With a 120-hour dwell time of the frame in the furnace, the reflection of the laser radiation is only reduced by a factor of 2.5 in absolute terms. As the radiation reflection could already be significantly reduced in the relevant wavelength range after a one-hour furnace process, the furnace process for the frames was placed upstream of the laser process in the test routine.
Thermal simulations for the laser process
The test series are supported by thermal simulations in order to determine the laser parameters at which the glass body melts. The parameters considered here are laser power and irradiation duration as well as the irradiation position of the laser beam on the metallic frame (see Fig. 3). The simulations were carried out using Comsol Multiphysics® simulation software. The simulations are based on a simplified model component, which includes the component(Fig. 3), the brackets and a copper block instead of the copper funnel(Fig. 2, right). For further simplification, it is assumed that the laser beam illuminates the entire surface it passes over during processing at the same time. This corresponds to a high circulation speed. The influence of the irradiation position on the temperature distribution is shown as an example. Figure 5 shows the distribution of the maximum temperature in a false color representation and the melting temperature isotherm.
Fig. 4: Influence of the dwell time of Inconel flat samples in a furnace at 500 °C on the reflection of laser radiation for the wavelength range from 500 to 2000 nm
If the laser beam strikes well below the glass body(Fig. 5, left), the heat flow into the glass body is no longer sufficient to heat it to melting temperature (400 °C). If the beam strikes at the height of the glass body or above(Fig. 5, center, right), the glass body is heated to melting temperature. However, the temperature load of the frame also increases significantly with temperatures above 700 °C(Fig. 5, right).

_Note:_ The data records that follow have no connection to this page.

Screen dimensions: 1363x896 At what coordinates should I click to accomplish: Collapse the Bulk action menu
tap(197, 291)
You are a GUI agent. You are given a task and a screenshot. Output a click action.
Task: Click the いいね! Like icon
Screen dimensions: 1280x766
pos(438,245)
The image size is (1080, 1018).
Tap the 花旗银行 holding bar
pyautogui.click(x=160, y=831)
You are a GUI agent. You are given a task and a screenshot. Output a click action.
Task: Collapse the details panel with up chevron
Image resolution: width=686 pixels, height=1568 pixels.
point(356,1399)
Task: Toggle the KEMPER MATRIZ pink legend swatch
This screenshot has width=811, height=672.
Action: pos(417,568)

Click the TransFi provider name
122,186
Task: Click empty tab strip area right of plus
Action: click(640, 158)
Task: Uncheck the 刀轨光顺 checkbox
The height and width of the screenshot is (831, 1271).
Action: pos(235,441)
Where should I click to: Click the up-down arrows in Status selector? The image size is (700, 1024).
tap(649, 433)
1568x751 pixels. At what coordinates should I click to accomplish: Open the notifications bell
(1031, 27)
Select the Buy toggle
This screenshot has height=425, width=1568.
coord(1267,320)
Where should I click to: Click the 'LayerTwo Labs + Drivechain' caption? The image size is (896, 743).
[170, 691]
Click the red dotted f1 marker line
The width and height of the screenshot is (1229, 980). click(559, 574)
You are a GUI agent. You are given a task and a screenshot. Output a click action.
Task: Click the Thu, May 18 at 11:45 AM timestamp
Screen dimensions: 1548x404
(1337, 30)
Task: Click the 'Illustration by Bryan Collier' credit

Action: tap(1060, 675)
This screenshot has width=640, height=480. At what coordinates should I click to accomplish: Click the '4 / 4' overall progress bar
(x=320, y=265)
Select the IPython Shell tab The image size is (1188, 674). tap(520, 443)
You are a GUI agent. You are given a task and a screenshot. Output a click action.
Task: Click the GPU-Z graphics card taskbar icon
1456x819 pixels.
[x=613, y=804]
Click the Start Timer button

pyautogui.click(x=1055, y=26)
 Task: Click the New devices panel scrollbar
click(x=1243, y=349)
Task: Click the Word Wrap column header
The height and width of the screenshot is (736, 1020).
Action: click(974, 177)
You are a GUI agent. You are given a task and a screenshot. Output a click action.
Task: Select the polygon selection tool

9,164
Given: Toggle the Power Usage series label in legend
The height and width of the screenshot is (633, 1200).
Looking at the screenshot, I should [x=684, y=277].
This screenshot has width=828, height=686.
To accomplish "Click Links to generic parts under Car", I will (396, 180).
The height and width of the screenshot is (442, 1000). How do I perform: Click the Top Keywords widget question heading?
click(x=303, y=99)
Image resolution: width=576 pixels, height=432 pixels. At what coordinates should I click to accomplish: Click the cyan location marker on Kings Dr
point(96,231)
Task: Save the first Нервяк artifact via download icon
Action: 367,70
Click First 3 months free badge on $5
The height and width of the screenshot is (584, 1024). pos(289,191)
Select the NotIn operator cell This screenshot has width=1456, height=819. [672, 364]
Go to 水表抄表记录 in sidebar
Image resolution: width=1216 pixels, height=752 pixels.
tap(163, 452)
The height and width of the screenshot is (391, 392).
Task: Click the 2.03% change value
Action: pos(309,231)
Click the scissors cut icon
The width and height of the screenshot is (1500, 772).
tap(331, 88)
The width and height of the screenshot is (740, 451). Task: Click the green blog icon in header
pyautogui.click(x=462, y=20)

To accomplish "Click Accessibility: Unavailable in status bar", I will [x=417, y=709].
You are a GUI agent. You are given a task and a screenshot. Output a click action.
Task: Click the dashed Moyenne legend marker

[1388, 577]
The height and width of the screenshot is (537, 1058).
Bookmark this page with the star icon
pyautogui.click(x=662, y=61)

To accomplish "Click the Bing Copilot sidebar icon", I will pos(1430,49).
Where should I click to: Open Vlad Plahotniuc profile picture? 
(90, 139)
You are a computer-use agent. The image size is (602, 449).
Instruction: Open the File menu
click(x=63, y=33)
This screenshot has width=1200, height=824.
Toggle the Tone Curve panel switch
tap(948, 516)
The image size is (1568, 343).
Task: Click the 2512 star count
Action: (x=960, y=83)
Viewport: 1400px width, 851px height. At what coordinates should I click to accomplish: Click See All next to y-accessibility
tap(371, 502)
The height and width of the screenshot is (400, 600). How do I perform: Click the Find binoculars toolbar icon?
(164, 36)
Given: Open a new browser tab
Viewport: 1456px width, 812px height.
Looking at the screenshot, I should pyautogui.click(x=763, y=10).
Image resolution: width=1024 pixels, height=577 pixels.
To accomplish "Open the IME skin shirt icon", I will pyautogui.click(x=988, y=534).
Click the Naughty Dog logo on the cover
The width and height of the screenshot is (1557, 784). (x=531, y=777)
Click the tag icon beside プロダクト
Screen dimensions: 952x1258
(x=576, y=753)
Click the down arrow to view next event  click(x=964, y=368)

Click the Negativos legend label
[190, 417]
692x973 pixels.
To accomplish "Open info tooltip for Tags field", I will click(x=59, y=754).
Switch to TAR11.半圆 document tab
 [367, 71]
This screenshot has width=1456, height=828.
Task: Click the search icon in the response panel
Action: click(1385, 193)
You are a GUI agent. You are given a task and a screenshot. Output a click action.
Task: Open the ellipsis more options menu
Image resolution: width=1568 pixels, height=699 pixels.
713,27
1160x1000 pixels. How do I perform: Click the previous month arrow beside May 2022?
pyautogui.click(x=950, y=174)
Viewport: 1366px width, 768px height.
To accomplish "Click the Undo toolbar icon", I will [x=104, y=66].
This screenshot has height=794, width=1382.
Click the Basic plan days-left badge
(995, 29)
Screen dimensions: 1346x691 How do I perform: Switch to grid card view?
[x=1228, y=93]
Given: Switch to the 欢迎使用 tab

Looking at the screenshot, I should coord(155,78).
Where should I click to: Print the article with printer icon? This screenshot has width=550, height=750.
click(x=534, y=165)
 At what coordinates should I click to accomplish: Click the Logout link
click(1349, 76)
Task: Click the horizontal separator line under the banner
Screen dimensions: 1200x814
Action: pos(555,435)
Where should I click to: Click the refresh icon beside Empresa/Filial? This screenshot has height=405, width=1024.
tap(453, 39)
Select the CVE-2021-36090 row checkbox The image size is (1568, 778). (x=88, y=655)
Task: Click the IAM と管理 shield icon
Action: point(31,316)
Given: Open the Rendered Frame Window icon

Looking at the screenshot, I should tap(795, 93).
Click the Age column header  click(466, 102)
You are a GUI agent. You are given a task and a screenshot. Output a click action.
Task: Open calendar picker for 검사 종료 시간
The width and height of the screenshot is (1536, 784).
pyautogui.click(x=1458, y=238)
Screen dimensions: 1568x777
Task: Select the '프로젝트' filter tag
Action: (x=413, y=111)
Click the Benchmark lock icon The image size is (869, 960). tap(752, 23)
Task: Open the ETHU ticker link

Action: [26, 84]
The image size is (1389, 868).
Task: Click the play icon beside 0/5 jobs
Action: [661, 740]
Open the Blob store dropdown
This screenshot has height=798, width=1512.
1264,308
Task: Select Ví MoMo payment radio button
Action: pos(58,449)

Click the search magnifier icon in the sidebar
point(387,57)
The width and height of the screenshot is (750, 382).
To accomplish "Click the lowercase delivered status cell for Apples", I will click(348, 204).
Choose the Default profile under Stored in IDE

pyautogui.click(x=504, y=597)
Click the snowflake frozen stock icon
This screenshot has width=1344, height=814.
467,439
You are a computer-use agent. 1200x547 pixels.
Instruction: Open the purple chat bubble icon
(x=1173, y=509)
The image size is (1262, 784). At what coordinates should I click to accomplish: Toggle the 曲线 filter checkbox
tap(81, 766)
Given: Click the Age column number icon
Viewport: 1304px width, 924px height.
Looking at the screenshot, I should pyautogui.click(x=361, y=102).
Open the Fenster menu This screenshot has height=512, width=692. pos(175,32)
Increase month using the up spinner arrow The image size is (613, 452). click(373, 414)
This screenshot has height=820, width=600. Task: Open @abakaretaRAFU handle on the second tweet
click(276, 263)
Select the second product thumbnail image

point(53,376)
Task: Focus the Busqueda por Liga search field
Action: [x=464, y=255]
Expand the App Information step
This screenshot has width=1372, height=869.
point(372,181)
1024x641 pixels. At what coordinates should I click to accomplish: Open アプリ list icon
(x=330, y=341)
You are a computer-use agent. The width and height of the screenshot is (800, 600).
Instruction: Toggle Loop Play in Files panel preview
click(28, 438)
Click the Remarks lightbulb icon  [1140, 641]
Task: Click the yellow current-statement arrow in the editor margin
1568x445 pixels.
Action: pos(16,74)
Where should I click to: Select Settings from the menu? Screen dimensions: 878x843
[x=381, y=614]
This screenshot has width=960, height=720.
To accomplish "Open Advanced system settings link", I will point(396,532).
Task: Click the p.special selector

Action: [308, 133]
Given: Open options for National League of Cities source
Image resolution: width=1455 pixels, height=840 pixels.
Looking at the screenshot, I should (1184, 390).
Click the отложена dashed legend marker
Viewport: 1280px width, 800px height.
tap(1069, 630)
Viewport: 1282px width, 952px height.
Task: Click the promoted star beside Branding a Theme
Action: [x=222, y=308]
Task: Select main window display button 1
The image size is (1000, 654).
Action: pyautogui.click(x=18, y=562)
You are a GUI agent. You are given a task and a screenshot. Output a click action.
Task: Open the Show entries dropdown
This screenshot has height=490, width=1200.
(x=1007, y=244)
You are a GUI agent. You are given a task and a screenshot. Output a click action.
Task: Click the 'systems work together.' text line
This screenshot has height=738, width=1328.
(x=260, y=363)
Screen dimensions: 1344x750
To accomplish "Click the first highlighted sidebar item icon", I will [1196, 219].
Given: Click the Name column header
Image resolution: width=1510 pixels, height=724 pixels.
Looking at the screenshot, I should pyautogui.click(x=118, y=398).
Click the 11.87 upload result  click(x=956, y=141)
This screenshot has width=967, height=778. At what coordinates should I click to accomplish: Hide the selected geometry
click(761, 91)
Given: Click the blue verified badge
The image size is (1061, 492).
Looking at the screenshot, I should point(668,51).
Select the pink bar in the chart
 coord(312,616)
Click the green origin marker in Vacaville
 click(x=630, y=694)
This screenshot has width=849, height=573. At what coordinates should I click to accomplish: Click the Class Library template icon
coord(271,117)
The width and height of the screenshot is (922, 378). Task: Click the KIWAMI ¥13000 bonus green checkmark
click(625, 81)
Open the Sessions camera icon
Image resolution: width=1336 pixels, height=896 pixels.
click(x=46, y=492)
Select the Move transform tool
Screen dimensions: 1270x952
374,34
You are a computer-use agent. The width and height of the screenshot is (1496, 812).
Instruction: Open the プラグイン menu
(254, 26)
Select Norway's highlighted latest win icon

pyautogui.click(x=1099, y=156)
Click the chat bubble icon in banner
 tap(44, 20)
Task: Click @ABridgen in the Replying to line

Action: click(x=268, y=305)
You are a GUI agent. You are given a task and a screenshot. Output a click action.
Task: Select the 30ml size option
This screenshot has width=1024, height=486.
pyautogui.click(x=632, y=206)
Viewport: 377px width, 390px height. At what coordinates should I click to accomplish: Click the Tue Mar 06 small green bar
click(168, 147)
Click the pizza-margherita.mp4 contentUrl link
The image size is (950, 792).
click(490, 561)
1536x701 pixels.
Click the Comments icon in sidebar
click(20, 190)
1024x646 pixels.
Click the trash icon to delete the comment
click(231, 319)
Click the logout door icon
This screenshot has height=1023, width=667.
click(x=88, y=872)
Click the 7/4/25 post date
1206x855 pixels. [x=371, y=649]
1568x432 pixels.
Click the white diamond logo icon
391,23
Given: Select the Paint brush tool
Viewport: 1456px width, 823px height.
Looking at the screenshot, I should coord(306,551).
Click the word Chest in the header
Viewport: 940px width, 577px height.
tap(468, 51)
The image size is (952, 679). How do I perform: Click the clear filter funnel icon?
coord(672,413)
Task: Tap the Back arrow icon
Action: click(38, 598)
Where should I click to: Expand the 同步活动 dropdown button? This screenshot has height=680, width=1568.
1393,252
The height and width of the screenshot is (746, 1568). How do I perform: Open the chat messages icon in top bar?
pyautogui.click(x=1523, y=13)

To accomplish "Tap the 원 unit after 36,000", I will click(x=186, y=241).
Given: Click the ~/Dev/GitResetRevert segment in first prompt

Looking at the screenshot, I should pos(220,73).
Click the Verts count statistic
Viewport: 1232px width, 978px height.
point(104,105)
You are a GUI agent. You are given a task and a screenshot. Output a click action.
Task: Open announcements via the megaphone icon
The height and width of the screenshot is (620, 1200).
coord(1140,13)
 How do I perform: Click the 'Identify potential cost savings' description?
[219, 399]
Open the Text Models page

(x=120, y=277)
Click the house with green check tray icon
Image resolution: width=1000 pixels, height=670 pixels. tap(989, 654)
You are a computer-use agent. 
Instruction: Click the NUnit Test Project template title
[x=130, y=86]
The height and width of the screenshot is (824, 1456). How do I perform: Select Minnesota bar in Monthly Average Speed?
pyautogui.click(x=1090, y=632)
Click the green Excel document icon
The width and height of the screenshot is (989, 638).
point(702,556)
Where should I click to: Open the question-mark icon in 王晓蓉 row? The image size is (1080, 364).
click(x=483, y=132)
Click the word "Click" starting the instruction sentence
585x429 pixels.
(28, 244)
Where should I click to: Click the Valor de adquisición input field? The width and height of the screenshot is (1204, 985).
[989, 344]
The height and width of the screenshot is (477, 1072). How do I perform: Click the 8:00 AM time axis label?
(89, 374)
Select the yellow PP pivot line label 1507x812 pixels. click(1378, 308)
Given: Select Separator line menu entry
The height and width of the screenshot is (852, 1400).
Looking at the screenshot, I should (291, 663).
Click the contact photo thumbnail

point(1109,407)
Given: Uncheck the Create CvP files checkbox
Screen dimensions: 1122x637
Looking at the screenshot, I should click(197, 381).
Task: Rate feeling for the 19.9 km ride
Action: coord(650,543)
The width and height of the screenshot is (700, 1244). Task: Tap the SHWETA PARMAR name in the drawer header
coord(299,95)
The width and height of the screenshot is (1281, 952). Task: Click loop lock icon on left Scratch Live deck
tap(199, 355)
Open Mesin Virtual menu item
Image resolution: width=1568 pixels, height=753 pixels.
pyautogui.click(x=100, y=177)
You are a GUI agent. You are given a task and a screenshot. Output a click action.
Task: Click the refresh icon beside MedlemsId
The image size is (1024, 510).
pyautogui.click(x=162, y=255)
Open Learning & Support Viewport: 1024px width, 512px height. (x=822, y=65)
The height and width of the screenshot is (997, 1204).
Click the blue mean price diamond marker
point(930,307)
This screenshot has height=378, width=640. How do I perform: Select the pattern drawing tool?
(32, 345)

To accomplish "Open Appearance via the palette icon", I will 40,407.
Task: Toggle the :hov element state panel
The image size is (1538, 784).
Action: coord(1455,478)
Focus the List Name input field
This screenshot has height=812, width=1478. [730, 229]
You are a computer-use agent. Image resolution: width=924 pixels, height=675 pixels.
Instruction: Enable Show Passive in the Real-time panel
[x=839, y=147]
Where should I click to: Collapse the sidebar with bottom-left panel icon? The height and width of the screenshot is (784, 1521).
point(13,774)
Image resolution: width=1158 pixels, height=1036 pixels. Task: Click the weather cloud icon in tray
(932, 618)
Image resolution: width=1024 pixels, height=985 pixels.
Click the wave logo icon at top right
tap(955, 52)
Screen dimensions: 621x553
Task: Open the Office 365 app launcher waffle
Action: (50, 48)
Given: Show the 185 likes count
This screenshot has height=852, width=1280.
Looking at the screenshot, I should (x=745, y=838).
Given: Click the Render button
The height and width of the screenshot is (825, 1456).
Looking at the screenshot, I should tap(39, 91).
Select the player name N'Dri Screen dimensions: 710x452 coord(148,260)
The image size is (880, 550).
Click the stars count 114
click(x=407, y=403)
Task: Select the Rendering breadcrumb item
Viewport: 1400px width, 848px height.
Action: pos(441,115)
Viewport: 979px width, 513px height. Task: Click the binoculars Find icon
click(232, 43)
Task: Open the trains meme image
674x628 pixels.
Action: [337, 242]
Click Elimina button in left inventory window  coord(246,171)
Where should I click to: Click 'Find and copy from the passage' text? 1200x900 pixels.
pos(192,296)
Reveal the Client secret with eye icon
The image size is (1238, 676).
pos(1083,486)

Fig. 5: Temperature distribution and melting isotherm (cyan) for different irradiation positions (arrows) in the cross-section, laser power = 85 W, irradiation time = 33 s, only a section of the copper block below is shown
Helium-tight joint
Fig. 6: Longitudinal sections of two pressure glass feedthroughs that were produced using furnace-based (left) and laser-based (right) methods. In the right-hand section, the area of the frame that was exposed to laser radiation is marked in colorFirstinvestigations have shown that helium-tight pressure glass feedthroughs can be produced using laser radiation. The leakage rates of the laser-based feedthroughs determined with a leakage tester are similar to the furnace-based feedthroughs in the range of 5x10-10 to 3x10-9 mbar*l/s. This leakage rate, as well as the proven helium tightness, meets the high demands of many applications, for example in the field of sensor technology.
A comparison of longitudinal sections of furnace- and laser-produced pressure glass feedthroughs shows slight differences in the appearance of the melted glass body, as shown in Figure 6. In both cases, the glass body wets the frame wall and the multilayer ceramic in the center of the frame. To produce these connections, two stacked glass bodies were fused together to increase the connection length.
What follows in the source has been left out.